### ASSIGNED TASK
Could you write out each of the records below exactly?

### RECORDED DATA
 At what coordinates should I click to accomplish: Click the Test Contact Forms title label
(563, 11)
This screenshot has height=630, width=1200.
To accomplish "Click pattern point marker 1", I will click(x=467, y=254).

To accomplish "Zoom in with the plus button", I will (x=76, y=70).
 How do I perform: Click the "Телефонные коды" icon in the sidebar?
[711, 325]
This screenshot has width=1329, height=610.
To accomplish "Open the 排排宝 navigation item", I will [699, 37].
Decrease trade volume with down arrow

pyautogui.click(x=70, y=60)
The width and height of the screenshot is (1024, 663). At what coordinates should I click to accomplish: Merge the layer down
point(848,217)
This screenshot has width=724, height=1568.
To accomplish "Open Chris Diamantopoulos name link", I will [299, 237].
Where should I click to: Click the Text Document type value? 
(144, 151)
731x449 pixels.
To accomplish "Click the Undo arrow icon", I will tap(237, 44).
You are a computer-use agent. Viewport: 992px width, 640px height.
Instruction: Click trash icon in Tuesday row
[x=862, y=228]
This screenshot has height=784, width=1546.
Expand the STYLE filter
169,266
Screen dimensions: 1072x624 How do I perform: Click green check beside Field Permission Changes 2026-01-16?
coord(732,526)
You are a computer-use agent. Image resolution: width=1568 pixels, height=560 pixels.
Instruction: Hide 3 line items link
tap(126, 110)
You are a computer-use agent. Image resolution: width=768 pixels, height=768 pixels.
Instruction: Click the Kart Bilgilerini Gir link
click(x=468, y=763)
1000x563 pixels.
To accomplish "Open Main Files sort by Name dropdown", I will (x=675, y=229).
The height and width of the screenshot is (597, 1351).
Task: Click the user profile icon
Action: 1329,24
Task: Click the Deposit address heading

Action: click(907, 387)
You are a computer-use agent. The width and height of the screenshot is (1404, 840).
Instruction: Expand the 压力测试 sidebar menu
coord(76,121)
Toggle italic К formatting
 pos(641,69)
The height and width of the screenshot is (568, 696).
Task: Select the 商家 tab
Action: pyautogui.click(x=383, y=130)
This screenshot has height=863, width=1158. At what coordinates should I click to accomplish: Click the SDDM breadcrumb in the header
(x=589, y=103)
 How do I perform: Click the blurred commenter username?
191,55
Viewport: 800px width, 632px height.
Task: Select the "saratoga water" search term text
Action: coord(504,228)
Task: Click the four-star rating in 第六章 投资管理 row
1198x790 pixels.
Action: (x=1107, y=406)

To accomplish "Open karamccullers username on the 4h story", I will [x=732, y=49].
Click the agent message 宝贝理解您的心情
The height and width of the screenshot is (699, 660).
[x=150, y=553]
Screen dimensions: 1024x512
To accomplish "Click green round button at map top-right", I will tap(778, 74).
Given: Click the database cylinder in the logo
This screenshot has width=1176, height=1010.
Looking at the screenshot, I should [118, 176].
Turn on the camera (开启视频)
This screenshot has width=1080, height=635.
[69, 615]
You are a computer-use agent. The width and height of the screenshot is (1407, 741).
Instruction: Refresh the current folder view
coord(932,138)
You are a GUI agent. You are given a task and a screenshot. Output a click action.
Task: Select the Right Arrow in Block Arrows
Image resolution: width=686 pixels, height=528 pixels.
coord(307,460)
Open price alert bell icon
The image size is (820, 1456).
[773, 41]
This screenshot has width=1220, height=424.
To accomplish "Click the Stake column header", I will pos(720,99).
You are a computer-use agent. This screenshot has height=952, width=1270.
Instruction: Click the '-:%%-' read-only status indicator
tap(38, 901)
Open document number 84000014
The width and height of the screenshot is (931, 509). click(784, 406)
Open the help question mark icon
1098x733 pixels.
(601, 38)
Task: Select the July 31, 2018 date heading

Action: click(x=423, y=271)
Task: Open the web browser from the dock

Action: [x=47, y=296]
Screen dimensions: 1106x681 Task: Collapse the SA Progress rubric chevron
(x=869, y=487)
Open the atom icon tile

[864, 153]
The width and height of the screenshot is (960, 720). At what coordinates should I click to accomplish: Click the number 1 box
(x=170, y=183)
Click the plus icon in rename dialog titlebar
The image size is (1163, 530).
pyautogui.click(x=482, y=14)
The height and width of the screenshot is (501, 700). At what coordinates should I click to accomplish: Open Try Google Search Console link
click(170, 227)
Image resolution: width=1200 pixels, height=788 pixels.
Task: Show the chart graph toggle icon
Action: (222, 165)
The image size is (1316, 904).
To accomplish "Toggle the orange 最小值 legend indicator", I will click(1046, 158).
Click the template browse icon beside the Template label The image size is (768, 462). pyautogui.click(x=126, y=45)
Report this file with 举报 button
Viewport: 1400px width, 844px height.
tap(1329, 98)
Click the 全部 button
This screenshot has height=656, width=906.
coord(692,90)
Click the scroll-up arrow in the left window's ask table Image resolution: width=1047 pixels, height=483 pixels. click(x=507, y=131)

### RESULT OF THE TASK
 At what coordinates should I click to accomplish: Click the Test Contact Forms title label
(563, 11)
This screenshot has height=630, width=1200.
To accomplish "Click pattern point marker 1", I will click(x=467, y=254).

To accomplish "Zoom in with the plus button", I will (x=76, y=70).
 How do I perform: Click the "Телефонные коды" icon in the sidebar?
[711, 325]
This screenshot has width=1329, height=610.
To accomplish "Open the 排排宝 navigation item", I will [699, 37].
Decrease trade volume with down arrow

pyautogui.click(x=70, y=60)
The width and height of the screenshot is (1024, 663). At what coordinates should I click to accomplish: Merge the layer down
point(848,217)
This screenshot has width=724, height=1568.
To accomplish "Open Chris Diamantopoulos name link", I will [299, 237].
Where should I click to: Click the Text Document type value? 
(144, 151)
731x449 pixels.
To accomplish "Click the Undo arrow icon", I will tap(237, 44).
You are a computer-use agent. Viewport: 992px width, 640px height.
Instruction: Click trash icon in Tuesday row
[x=862, y=228]
This screenshot has height=784, width=1546.
Expand the STYLE filter
169,266
Screen dimensions: 1072x624 How do I perform: Click green check beside Field Permission Changes 2026-01-16?
coord(732,526)
You are a computer-use agent. Image resolution: width=1568 pixels, height=560 pixels.
Instruction: Hide 3 line items link
tap(126, 110)
You are a computer-use agent. Image resolution: width=768 pixels, height=768 pixels.
Instruction: Click the Kart Bilgilerini Gir link
click(x=468, y=763)
1000x563 pixels.
To accomplish "Open Main Files sort by Name dropdown", I will (x=675, y=229).
The height and width of the screenshot is (597, 1351).
Task: Click the user profile icon
Action: 1329,24
Task: Click the Deposit address heading

Action: click(907, 387)
You are a computer-use agent. The width and height of the screenshot is (1404, 840).
Instruction: Expand the 压力测试 sidebar menu
coord(76,121)
Toggle italic К formatting
 pos(641,69)
The height and width of the screenshot is (568, 696).
Task: Select the 商家 tab
Action: pyautogui.click(x=383, y=130)
This screenshot has height=863, width=1158. At what coordinates should I click to accomplish: Click the SDDM breadcrumb in the header
(x=589, y=103)
 How do I perform: Click the blurred commenter username?
191,55
Viewport: 800px width, 632px height.
Task: Select the "saratoga water" search term text
Action: coord(504,228)
Task: Click the four-star rating in 第六章 投资管理 row
1198x790 pixels.
Action: (x=1107, y=406)

To accomplish "Open karamccullers username on the 4h story", I will [x=732, y=49].
Click the agent message 宝贝理解您的心情
The height and width of the screenshot is (699, 660).
[x=150, y=553]
Screen dimensions: 1024x512
To accomplish "Click green round button at map top-right", I will tap(778, 74).
Given: Click the database cylinder in the logo
This screenshot has width=1176, height=1010.
Looking at the screenshot, I should [118, 176].
Turn on the camera (开启视频)
This screenshot has width=1080, height=635.
[69, 615]
You are a computer-use agent. The width and height of the screenshot is (1407, 741).
Instruction: Refresh the current folder view
coord(932,138)
You are a GUI agent. You are given a task and a screenshot. Output a click action.
Task: Select the Right Arrow in Block Arrows
Image resolution: width=686 pixels, height=528 pixels.
coord(307,460)
Open price alert bell icon
The image size is (820, 1456).
[773, 41]
This screenshot has width=1220, height=424.
To accomplish "Click the Stake column header", I will pos(720,99).
You are a computer-use agent. This screenshot has height=952, width=1270.
Instruction: Click the '-:%%-' read-only status indicator
tap(38, 901)
Open document number 84000014
The width and height of the screenshot is (931, 509). click(784, 406)
Open the help question mark icon
1098x733 pixels.
(601, 38)
Task: Select the July 31, 2018 date heading

Action: click(x=423, y=271)
Task: Open the web browser from the dock

Action: [x=47, y=296]
Screen dimensions: 1106x681 Task: Collapse the SA Progress rubric chevron
(x=869, y=487)
Open the atom icon tile

[864, 153]
The width and height of the screenshot is (960, 720). At what coordinates should I click to accomplish: Click the number 1 box
(x=170, y=183)
Click the plus icon in rename dialog titlebar
The image size is (1163, 530).
pyautogui.click(x=482, y=14)
The height and width of the screenshot is (501, 700). At what coordinates should I click to accomplish: Open Try Google Search Console link
click(170, 227)
Image resolution: width=1200 pixels, height=788 pixels.
Task: Show the chart graph toggle icon
Action: (222, 165)
The image size is (1316, 904).
To accomplish "Toggle the orange 最小值 legend indicator", I will click(1046, 158).
Click the template browse icon beside the Template label The image size is (768, 462). pyautogui.click(x=126, y=45)
Report this file with 举报 button
Viewport: 1400px width, 844px height.
tap(1329, 98)
Click the 全部 button
This screenshot has height=656, width=906.
coord(692,90)
Click the scroll-up arrow in the left window's ask table Image resolution: width=1047 pixels, height=483 pixels. click(x=507, y=131)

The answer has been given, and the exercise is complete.